(Collected data entries)
───
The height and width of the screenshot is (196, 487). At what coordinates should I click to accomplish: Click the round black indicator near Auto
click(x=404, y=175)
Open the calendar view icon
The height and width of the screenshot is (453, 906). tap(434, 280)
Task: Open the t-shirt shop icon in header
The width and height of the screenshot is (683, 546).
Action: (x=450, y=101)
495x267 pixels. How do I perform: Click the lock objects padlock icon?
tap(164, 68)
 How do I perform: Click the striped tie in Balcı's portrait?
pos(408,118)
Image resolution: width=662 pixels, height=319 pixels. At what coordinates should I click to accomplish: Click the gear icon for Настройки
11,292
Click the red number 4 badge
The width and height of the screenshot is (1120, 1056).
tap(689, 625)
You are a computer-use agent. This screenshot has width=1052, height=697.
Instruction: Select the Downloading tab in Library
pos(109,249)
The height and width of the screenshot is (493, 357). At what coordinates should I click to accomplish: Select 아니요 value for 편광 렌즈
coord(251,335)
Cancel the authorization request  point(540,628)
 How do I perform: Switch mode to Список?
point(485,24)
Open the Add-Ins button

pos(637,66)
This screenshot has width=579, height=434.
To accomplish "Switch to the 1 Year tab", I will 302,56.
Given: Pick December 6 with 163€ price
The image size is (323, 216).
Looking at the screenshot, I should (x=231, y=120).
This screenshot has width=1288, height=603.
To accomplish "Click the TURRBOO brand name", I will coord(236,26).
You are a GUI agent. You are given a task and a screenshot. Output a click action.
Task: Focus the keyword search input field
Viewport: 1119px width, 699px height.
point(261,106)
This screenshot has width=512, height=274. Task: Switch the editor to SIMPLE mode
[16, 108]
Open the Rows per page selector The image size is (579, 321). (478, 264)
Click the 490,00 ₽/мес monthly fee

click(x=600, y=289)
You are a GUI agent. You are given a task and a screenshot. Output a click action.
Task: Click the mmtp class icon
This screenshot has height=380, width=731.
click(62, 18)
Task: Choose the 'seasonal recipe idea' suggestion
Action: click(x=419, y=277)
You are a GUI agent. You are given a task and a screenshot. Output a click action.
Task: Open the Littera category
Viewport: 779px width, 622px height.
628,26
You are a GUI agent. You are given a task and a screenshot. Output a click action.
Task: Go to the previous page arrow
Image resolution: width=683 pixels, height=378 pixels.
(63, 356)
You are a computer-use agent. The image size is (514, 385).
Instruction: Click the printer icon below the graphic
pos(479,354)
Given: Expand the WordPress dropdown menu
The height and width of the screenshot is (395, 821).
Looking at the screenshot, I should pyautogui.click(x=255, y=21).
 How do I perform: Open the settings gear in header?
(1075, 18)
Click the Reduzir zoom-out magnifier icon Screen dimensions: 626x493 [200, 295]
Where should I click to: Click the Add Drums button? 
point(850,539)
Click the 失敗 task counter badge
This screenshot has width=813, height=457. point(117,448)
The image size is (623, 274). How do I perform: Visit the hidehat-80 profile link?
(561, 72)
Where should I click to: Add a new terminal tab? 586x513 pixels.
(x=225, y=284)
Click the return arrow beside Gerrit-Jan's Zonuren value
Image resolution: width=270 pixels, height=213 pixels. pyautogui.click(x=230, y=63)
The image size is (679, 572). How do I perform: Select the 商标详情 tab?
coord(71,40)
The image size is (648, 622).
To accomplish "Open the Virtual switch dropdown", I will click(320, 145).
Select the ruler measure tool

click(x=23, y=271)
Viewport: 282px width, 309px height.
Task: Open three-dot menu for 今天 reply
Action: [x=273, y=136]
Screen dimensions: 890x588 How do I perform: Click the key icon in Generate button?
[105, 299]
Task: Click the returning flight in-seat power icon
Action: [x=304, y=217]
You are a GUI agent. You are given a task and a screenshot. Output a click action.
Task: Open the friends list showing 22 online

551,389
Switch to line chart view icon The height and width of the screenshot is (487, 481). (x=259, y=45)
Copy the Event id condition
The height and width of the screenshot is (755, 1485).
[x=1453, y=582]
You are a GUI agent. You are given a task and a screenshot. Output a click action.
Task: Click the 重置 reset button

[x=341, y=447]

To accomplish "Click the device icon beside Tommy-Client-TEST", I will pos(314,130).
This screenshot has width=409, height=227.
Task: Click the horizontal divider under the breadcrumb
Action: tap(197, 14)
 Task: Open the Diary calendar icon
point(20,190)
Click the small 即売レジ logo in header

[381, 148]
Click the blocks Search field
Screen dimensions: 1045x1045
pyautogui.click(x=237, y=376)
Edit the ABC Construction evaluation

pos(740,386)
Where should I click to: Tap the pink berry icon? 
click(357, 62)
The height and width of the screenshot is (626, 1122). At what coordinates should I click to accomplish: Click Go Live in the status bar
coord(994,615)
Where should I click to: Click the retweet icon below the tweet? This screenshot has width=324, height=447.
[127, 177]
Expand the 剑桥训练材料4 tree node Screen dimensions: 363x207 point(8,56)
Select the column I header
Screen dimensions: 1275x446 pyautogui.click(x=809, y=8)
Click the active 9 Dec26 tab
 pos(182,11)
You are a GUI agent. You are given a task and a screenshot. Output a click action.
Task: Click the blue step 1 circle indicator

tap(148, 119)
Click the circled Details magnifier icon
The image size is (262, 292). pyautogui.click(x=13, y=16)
───
Your goal:
None of the records may be omitted; each is to be printed exactly.

Exercise answer:
The height and width of the screenshot is (196, 487). At what coordinates should I click to accomplish: Click the round black indicator near Auto
click(x=404, y=175)
Open the calendar view icon
The height and width of the screenshot is (453, 906). tap(434, 280)
Task: Open the t-shirt shop icon in header
The width and height of the screenshot is (683, 546).
Action: (x=450, y=101)
495x267 pixels. How do I perform: Click the lock objects padlock icon?
tap(164, 68)
 How do I perform: Click the striped tie in Balcı's portrait?
pos(408,118)
Image resolution: width=662 pixels, height=319 pixels. At what coordinates should I click to accomplish: Click the gear icon for Настройки
11,292
Click the red number 4 badge
The width and height of the screenshot is (1120, 1056).
tap(689, 625)
You are a computer-use agent. This screenshot has width=1052, height=697.
Instruction: Select the Downloading tab in Library
pos(109,249)
The height and width of the screenshot is (493, 357). At what coordinates should I click to accomplish: Select 아니요 value for 편광 렌즈
coord(251,335)
Cancel the authorization request  point(540,628)
 How do I perform: Switch mode to Список?
point(485,24)
Open the Add-Ins button

pos(637,66)
This screenshot has width=579, height=434.
To accomplish "Switch to the 1 Year tab", I will 302,56.
Given: Pick December 6 with 163€ price
The image size is (323, 216).
Looking at the screenshot, I should (x=231, y=120).
This screenshot has width=1288, height=603.
To accomplish "Click the TURRBOO brand name", I will coord(236,26).
You are a GUI agent. You are given a task and a screenshot. Output a click action.
Task: Focus the keyword search input field
Viewport: 1119px width, 699px height.
point(261,106)
This screenshot has width=512, height=274. Task: Switch the editor to SIMPLE mode
[16, 108]
Open the Rows per page selector The image size is (579, 321). (478, 264)
Click the 490,00 ₽/мес monthly fee

click(x=600, y=289)
You are a GUI agent. You are given a task and a screenshot. Output a click action.
Task: Click the mmtp class icon
This screenshot has height=380, width=731.
click(62, 18)
Task: Choose the 'seasonal recipe idea' suggestion
Action: click(x=419, y=277)
You are a GUI agent. You are given a task and a screenshot. Output a click action.
Task: Open the Littera category
Viewport: 779px width, 622px height.
628,26
You are a GUI agent. You are given a task and a screenshot. Output a click action.
Task: Go to the previous page arrow
Image resolution: width=683 pixels, height=378 pixels.
(63, 356)
You are a computer-use agent. The image size is (514, 385).
Instruction: Click the printer icon below the graphic
pos(479,354)
Given: Expand the WordPress dropdown menu
The height and width of the screenshot is (395, 821).
Looking at the screenshot, I should pyautogui.click(x=255, y=21).
 How do I perform: Open the settings gear in header?
(1075, 18)
Click the Reduzir zoom-out magnifier icon Screen dimensions: 626x493 [200, 295]
Where should I click to: Click the Add Drums button? 
point(850,539)
Click the 失敗 task counter badge
This screenshot has width=813, height=457. point(117,448)
The image size is (623, 274). How do I perform: Visit the hidehat-80 profile link?
(561, 72)
Where should I click to: Add a new terminal tab? 586x513 pixels.
(x=225, y=284)
Click the return arrow beside Gerrit-Jan's Zonuren value
Image resolution: width=270 pixels, height=213 pixels. pyautogui.click(x=230, y=63)
The image size is (679, 572). How do I perform: Select the 商标详情 tab?
coord(71,40)
The image size is (648, 622).
To accomplish "Open the Virtual switch dropdown", I will click(320, 145).
Select the ruler measure tool

click(x=23, y=271)
Viewport: 282px width, 309px height.
Task: Open three-dot menu for 今天 reply
Action: [x=273, y=136]
Screen dimensions: 890x588 How do I perform: Click the key icon in Generate button?
[105, 299]
Task: Click the returning flight in-seat power icon
Action: [x=304, y=217]
You are a GUI agent. You are given a task and a screenshot. Output a click action.
Task: Open the friends list showing 22 online

551,389
Switch to line chart view icon The height and width of the screenshot is (487, 481). (x=259, y=45)
Copy the Event id condition
The height and width of the screenshot is (755, 1485).
[x=1453, y=582]
You are a GUI agent. You are given a task and a screenshot. Output a click action.
Task: Click the 重置 reset button

[x=341, y=447]

To accomplish "Click the device icon beside Tommy-Client-TEST", I will pos(314,130).
This screenshot has width=409, height=227.
Task: Click the horizontal divider under the breadcrumb
Action: tap(197, 14)
 Task: Open the Diary calendar icon
point(20,190)
Click the small 即売レジ logo in header

[381, 148]
Click the blocks Search field
Screen dimensions: 1045x1045
pyautogui.click(x=237, y=376)
Edit the ABC Construction evaluation

pos(740,386)
Where should I click to: Tap the pink berry icon? 
click(357, 62)
The height and width of the screenshot is (626, 1122). At what coordinates should I click to accomplish: Click Go Live in the status bar
coord(994,615)
Where should I click to: Click the retweet icon below the tweet? This screenshot has width=324, height=447.
[127, 177]
Expand the 剑桥训练材料4 tree node Screen dimensions: 363x207 point(8,56)
Select the column I header
Screen dimensions: 1275x446 pyautogui.click(x=809, y=8)
Click the active 9 Dec26 tab
 pos(182,11)
You are a GUI agent. You are given a task and a screenshot. Output a click action.
Task: Click the blue step 1 circle indicator

tap(148, 119)
Click the circled Details magnifier icon
The image size is (262, 292). pyautogui.click(x=13, y=16)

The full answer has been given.